The MAC address is also used to generate EUI64 based autoconfigured addresses, which is what I believe the Guspaz was refering to.
Step 1 and 2 in my post turns the MAC-address into a modified EUI-64 format. Are we talking about the same thing or do you mean link-local IPv6-addresses (fe80::...)?
If Guspaz was referring to link-local addresses, his post doesn't make any sense at all, so I think we should assume that isn't what he's referring to.
Anyway, I was only commenting on point 5 in an AC post that made it sound like MAC-addresses was only used to generate link-local addresses. They're not, as you can see in my post.
Yeah, we are talking about the same thing here. You are right - it's not the only way to generate either link-local, nor unique addresses using autoconfig. Any algorhythm can be used to create a 64-bit ID that is unique, and from which the MAC address cannot be traced back.
IPv6 is on all yer systems already whether you have deployed IPv6 or not.makes no difference
Tell that to my router, as you try to get off your segment.
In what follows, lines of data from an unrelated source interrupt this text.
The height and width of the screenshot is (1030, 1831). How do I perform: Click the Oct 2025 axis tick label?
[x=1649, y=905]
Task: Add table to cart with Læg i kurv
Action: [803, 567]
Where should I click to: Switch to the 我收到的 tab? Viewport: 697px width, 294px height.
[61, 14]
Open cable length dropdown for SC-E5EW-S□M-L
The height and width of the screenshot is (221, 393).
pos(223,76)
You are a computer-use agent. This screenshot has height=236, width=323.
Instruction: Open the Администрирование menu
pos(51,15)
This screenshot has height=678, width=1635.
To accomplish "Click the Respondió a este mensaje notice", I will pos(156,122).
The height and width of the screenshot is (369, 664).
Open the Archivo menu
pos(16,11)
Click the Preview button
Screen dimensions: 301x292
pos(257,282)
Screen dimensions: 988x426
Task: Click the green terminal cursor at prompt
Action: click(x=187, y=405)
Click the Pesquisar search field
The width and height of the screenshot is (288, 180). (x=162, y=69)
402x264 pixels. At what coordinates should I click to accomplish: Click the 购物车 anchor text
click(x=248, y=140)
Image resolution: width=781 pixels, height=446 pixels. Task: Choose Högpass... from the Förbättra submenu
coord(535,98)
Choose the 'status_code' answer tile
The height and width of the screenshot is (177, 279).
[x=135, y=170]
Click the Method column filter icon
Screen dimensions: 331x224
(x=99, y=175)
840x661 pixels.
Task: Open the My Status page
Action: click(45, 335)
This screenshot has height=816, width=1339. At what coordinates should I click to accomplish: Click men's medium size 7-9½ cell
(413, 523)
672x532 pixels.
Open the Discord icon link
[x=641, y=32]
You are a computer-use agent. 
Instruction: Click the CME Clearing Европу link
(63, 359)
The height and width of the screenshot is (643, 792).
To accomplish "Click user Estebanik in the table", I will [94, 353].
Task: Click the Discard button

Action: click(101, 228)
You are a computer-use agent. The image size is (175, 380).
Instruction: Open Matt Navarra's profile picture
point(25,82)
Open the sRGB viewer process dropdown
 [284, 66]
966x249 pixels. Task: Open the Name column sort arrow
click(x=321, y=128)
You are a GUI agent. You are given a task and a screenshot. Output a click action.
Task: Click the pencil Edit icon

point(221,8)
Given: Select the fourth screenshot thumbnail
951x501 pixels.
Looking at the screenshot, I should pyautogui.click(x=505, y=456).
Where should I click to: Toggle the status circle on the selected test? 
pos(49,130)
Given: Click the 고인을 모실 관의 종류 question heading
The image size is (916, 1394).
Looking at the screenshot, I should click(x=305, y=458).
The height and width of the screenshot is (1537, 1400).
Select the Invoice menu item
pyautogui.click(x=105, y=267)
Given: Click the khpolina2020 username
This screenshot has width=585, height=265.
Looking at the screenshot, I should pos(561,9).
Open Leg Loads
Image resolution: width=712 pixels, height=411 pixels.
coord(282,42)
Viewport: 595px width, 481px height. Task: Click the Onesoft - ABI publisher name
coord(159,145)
If most bother to RTFM they can cobble together a poor mans ra guard using existing filtering facilities in their switches
IPv6 traffic on the older models of most popular brands of switches cannot be filtered. There are no ipv6 PACLs and no nbar-like facilities on mid-level access switches, only protocol, MAC and IPv4. What features are available are closely tied to the CAM logic, and so depend greatly on the hardware.
The DHCPv6 comments are bullshit for the most part as it is bootstrapped from RA
If you are an idiot and allow self-configuration, it is.
If these features are so unnecessary, then why are they starting to appear in the newer model switches?
Someone had to do it.
IPv6 is on all yer systems already whether you have deployed IPv6 or not.makes no difference
Tell that to my router, as you try to get off your segment.
Who said anything about routers? We were talking about switches. IPv6 is already supported by all hosts on your network. If you do nothing about IPv6 all hosts on your network are vulnerable to spoofing whether you use IPv6 or not. ARP security is not going to prevent a bad actor on your network from operating an IPv6 proxy and spoofing all of your traffic over IPv6 while operating a tunnel to get past your router all because some "idiot" clicked on the wrong email attachment.
IPv6 traffic on the older models of most popular brands of switches cannot be filtered. There are no ipv6 PACLs and no nbar-like facilities on mid-level access switches, only protocol, MAC and IPv4. What features are available are closely tied to the CAM logic, and so depend greatly on the hardware.
I said "poor mans" .. this means hard coding filters that match specific fields of the upper layer packets.
The DHCPv6 comments are bullshit for the most part as it is bootstrapped from RA
If you are an idiot and allow self-configuration, it is.
DHCPv6 addresses are signaled by setting the Managed bit in a router advertisement whether you are using SLAAC or NOT. If you control the router advertisements you control DHCP.